• _Task instructions_
Locate the string "width" throughout the material and copy every line in which it occurs.

• _Records shown_
= Beginning of Section =
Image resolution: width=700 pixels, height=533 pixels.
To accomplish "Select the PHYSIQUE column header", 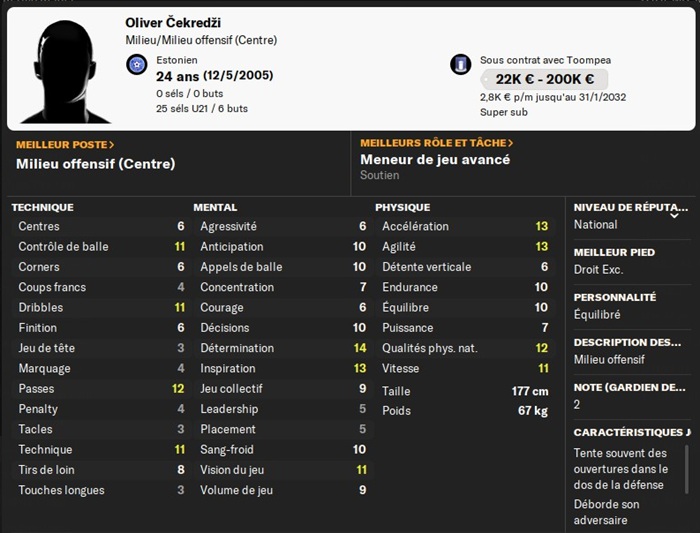I will tap(402, 207).
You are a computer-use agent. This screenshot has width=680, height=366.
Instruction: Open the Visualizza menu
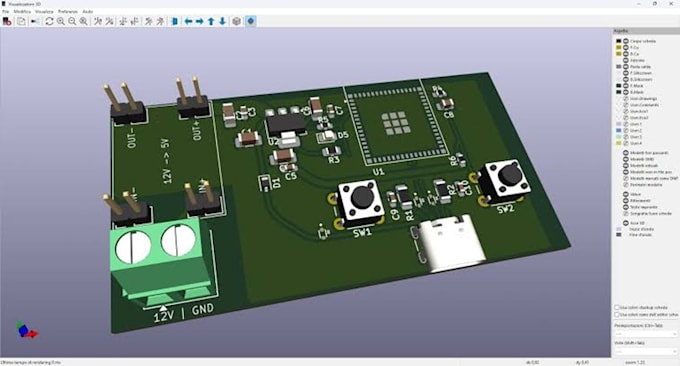tap(44, 11)
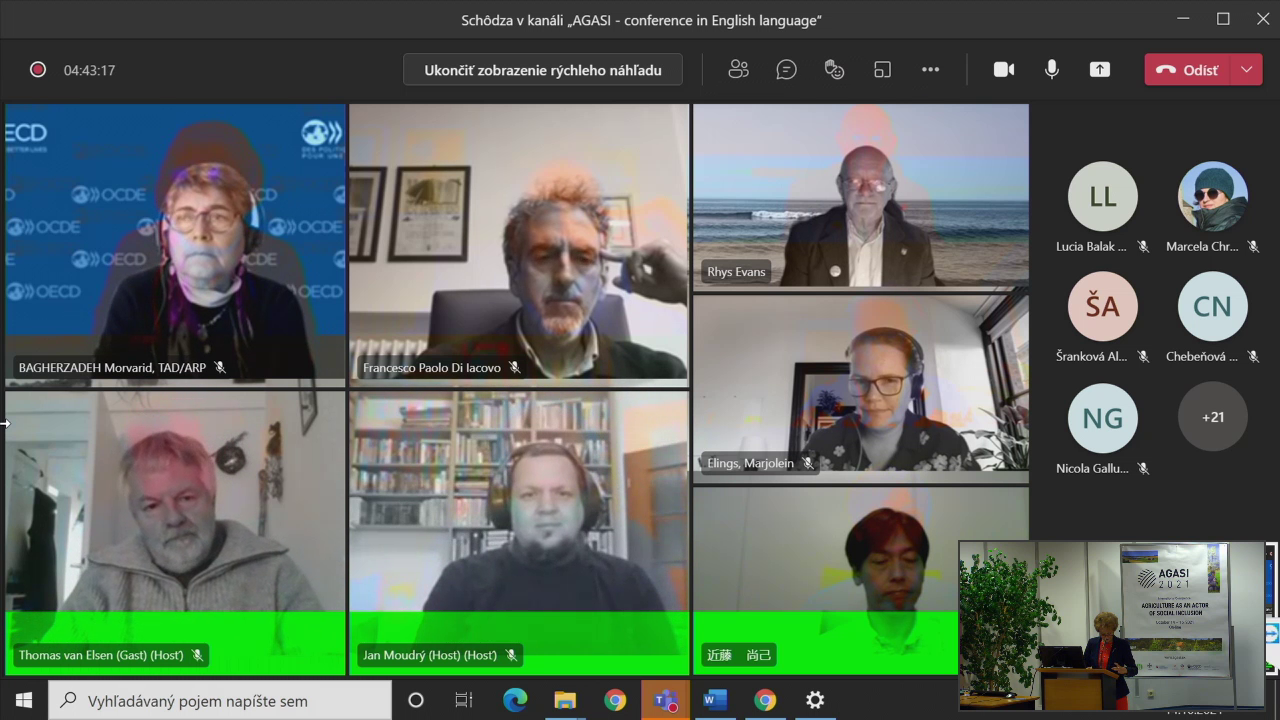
= End of Section =
• _Result below_
Image resolution: width=700 pixels, height=533 pixels.
You are a computer-use agent. This screenshot has width=680, height=366.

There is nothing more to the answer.